[Records on where items appear]

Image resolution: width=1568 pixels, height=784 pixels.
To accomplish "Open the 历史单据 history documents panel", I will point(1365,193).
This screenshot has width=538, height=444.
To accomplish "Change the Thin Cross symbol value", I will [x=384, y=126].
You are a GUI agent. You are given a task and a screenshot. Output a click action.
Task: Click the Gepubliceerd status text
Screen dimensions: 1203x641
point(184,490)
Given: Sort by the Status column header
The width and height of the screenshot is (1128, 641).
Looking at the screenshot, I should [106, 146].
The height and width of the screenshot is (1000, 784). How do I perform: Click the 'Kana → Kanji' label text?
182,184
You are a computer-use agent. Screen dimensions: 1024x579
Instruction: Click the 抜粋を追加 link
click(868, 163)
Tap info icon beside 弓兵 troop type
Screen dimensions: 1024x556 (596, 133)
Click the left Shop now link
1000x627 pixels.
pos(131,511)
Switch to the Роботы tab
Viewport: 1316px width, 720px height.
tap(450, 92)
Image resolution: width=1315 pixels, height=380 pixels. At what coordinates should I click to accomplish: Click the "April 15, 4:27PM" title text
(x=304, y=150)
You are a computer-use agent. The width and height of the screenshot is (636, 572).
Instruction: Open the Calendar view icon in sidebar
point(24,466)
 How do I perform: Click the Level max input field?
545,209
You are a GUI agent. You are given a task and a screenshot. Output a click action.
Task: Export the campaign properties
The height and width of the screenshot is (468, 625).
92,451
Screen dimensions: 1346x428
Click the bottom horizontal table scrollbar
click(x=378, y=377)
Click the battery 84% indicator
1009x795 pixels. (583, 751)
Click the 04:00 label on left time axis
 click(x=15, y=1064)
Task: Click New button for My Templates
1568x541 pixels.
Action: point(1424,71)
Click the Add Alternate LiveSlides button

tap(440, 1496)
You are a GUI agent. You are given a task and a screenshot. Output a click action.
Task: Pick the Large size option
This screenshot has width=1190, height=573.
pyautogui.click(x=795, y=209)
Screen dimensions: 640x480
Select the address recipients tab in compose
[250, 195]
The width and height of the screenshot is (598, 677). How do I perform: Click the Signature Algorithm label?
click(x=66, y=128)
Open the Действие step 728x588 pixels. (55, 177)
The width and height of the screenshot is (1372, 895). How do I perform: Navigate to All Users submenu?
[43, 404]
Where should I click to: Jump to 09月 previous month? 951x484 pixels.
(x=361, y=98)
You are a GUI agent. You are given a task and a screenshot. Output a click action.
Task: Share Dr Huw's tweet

Required task: Rename "scrollbar" to "scroll bar" in the lines between the line holding "How do I perform: Click the Level" and the line holding "tap(440, 1496)", inclusive. Return those lines with all other text unchanged.

Final result:
 How do I perform: Click the Level max input field?
545,209
You are a GUI agent. You are given a task and a screenshot. Output a click action.
Task: Export the campaign properties
The height and width of the screenshot is (468, 625).
92,451
Screen dimensions: 1346x428
Click the bottom horizontal table scroll bar
click(x=378, y=377)
Click the battery 84% indicator
1009x795 pixels. (583, 751)
Click the 04:00 label on left time axis
 click(x=15, y=1064)
Task: Click New button for My Templates
1568x541 pixels.
Action: point(1424,71)
Click the Add Alternate LiveSlides button

tap(440, 1496)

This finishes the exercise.